3 ft horizontal = 3EVL, plus the tee (5) is 8 plus .5 per foot , or 4.5 EVL for 9 ft total is 12.5 EVL so if you are below 3K ft above sea level 3 inch should be fine, if higher than that go with 4 inch


----------



## titanracer (Nov 29, 2013)

stoveguy2esw said:


> 3 ft horizontal = 3EVL, plus the tee (5) is 8 plus .5 per foot , or 4.5 EVL for 9 ft total is 12.5 EVL so if you are below 3K ft above sea level 3 inch should be fine, if higher than that go with 4 inch


 Thats is what I'm going to have to figure out, where I'm at with sea level. Truthly I have no ideas on that. Thanks so much for all your help & everybody else that responded. I truely do love this forum, it is my most favorite. Thanks to all!!


----------



## UpStateNY (Nov 30, 2013)

My pipe goes out the wall about 4 feet and then elbow pointing down.  The pipe seams all have a siliconized fiberglass seal.  

Since 2008 I have had numerous power outages and only once had some smoke in the house.   The day I had smoke in the house it was windy and it was blowing right at the end of the piple.  I personally don't have a need for a pipe going upward, which would be just more pipe I would have to clean.


----------



## SwineFlue (Nov 30, 2013)

titanracer said:


> Thats is what I'm going to have to figure out, where I'm at with sea level. Truthly I have no ideas on that. Thanks so much for all your help & everybody else that responded. I truely do love this forum, it is my most favorite. Thanks to all!!


There's very little chance you are above 3000 feet above sea level in Pa:  the highest spot in Pa is 3200 feet.   If you're near Carlisle, it's around 500'


----------



## SmokeyTheBear (Nov 30, 2013)

Newville, PA elevation is 528 feet.


----------



## titanracer (Nov 30, 2013)

Thanks Swine & Smokey for that info. Thats what I was hoping to find out. Just curious, is there a web site for finding out info like that.


----------



## SmokeyTheBear (Nov 30, 2013)

titanracer said:


> Thanks Swine & Smokey for that info. Thats what I was hoping to find out. Just curious, is there a web site for finding out info like that.

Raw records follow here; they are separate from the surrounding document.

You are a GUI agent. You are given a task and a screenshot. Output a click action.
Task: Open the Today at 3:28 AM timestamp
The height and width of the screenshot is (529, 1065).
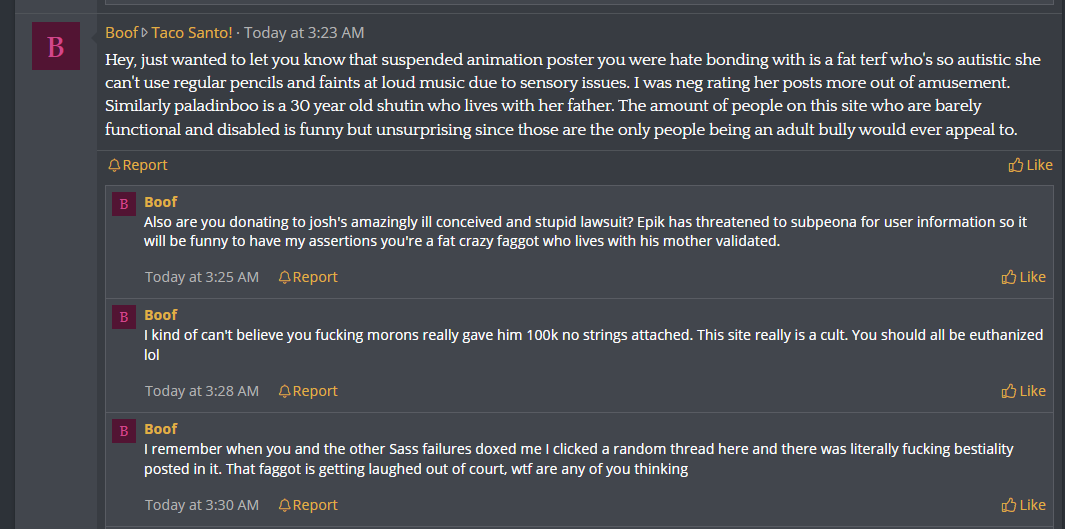coord(202,391)
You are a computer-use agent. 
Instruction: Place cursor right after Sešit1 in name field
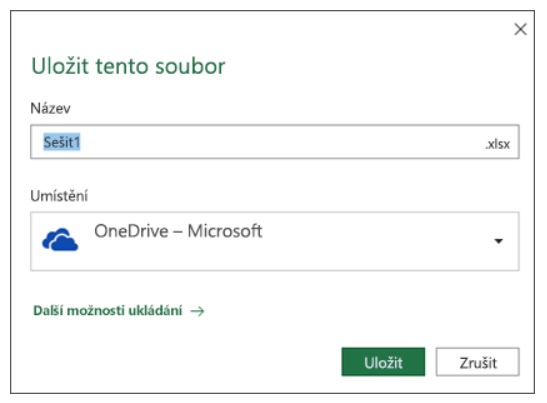pyautogui.click(x=82, y=142)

Normally sticking the town and state into Google search and read the wikipedia entry for that town.  Lat, long, and altitude are usually in that entry.


----------



## SwineFlue (Nov 30, 2013)

titanracer said:


> Thanks Swine & Smokey for that info. Thats what I was hoping to find out. Just curious, is there a web site for finding out info like that.


Or the Terrain option on Google Maps shows a basic topographic map if you zoom in.  I used the map software that came with my GPS unit.


----------



## kinsmanstoves (Nov 30, 2013)

SmokeyTheBear said:


> The stove manual rules.




Well said!


----------



## altmartion (Nov 30, 2013)

titanracer said:


> Thats why my original post I ask about going straight out and terminating with just the termination cap outside, with no vertical raise, because I had the eaves in mind & would not have any vertical rise to stay away from them. Just not quite sure how to handle this. The manual for stove says nothing about this but want to be as safe as possible with everything including my familys health. I do miss that warmth to the bone heat that I had with my pellet stove. It's not the same with the homes heating system, that surprisingly is pretty efficent, because I upgraded the furnace to the most efficent I could get with the home when I orderd the new home. The heating system is rated at 98% efficent. I moved into it the week before christmas last year. I did use the home heat last season and only used about $700. to heat with propane the rest of the season. that really is not to much more then 3 tons of pellets I normally used in a 1972 moble home, plus this home is a better efficent home then a 1972 moble home. I had alot of extra options added to make this home more efficent in pretty much, every aspect. But do miss the warmth to the bone heat I got with my pellet stove & would love to have it back.


$700 buck is pretty good! a reason for not wanting to terminate the vent under the sofit (too close anyway) is because it is an ignition source and sparks  can emit from it. once you get a fire up inside there might as well order a new home. it will go fast. but I think the water damage would be the worst of it.


----------



## SmokeyTheBear (Nov 30, 2013)

G) MIN. 2-FT CLEARANCE BELOW EAVES OR OVERHANG.

From the manual.


----------



## exoilburner (Dec 5, 2013)

SmokeyTheBear said:


> The stove manual rules.


 
X3.  I believe the Manufacturers install specification in the manual takes precedence over the local code.


----------



## altmartion (Dec 5, 2013)

exoilburner said:


> X3.  I believe the Manufacturers install specification in the manual takes precedence over the local code.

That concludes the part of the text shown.